Conflict of Interest

None.

Disclosure(S)

Dr. A Koulaouzidis has received a research grant from GivenImaging Ltd and material support for research from SynMed UK. He has also received lecture honoraria from Dr. Falk UK, and travel support from Dr. Falk UK, Abbott, Almirall, Ferring UK, and MSD.

Abbreviations

  • ALD: alcoholic liver disease.

  • CT: computed tomography.

  • GI: gastrointestinal.

  • GV: gastric varices.

  • HVPG: hepatic venous pressure gradient.

  • IDA: iron deficiency anaemia.

  • MELD: Model for End-stage Liver Disease.
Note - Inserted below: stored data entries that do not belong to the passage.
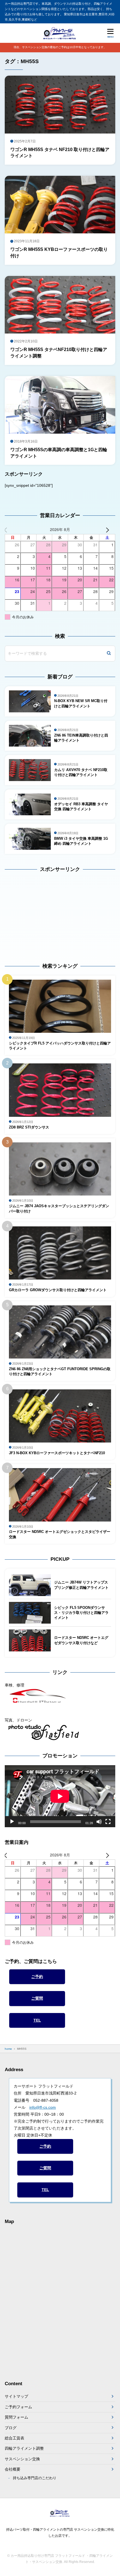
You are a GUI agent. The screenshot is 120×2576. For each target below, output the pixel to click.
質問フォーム (16, 2417)
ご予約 (37, 1976)
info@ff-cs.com (42, 2107)
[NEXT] (110, 529)
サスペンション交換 (22, 2459)
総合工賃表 (14, 2438)
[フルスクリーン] (108, 1821)
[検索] (109, 653)
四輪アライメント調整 (24, 2448)
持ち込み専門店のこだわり (34, 2478)
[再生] (12, 1821)
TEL (37, 2020)
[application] (60, 1796)
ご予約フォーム (18, 2407)
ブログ (10, 2428)
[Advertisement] (40, 913)
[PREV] (10, 529)
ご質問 (37, 1998)
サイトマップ (16, 2396)
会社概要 (12, 2469)
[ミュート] (99, 1821)
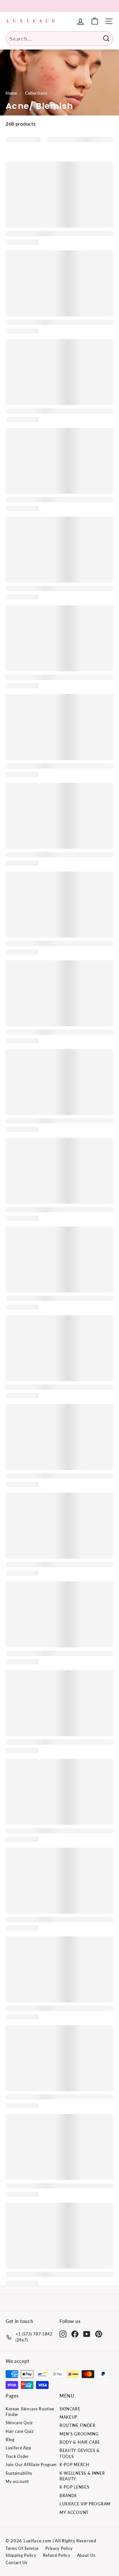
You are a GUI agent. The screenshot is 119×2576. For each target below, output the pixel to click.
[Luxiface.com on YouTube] (86, 2334)
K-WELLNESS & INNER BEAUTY (82, 2476)
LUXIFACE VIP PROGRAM (85, 2503)
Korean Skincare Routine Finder (30, 2411)
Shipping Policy (21, 2555)
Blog (10, 2439)
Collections (36, 93)
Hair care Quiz (20, 2431)
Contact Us (16, 2562)
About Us (86, 2555)
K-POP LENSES (74, 2487)
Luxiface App (18, 2447)
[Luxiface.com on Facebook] (74, 2334)
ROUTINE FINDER (78, 2425)
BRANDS (68, 2495)
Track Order (17, 2456)
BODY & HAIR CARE (80, 2442)
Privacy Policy (59, 2548)
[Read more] (94, 21)
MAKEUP (68, 2417)
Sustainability (19, 2473)
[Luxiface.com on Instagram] (63, 2334)
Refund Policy (56, 2555)
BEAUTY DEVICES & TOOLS (80, 2453)
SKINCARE (70, 2408)
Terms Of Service (22, 2548)
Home (11, 93)
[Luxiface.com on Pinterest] (98, 2334)
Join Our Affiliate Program (31, 2464)
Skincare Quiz (19, 2422)
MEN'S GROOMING (79, 2434)
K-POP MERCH (74, 2464)
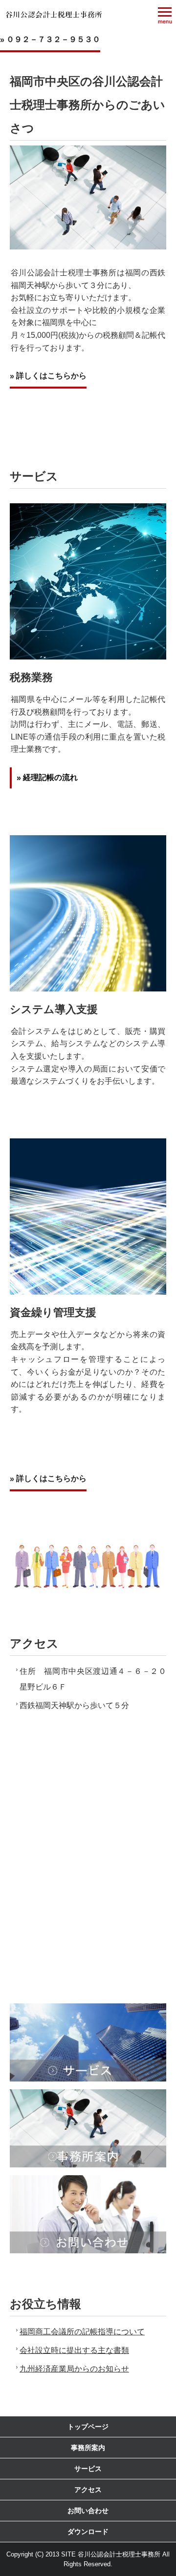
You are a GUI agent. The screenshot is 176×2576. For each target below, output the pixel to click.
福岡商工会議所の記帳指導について (82, 2332)
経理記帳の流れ (50, 777)
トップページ (88, 2427)
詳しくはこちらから (51, 375)
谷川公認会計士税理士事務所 (54, 15)
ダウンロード (88, 2531)
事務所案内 (88, 2448)
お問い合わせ (88, 2510)
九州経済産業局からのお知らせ (74, 2369)
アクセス (88, 2490)
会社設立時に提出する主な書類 (74, 2350)
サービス (88, 2469)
  • NAFLD: Non-alcoholic Fatty Liver Disease.

  • NSAIDs: Non-steroidal Anti-inflammatory Drugs.

  • OGIB: obscure gastrointestinal bleeding.

  • OV: oesophageal varices.

  • PHE: portal hypertensive enteropathy.

  • PHG: portal hypertensive gastropathy.

  • PHT: portal hypertension.

  • SBCE: small bowel capsule endoscopy.

  • TIPSS: transjugular intrahepatic portosystemic shunt.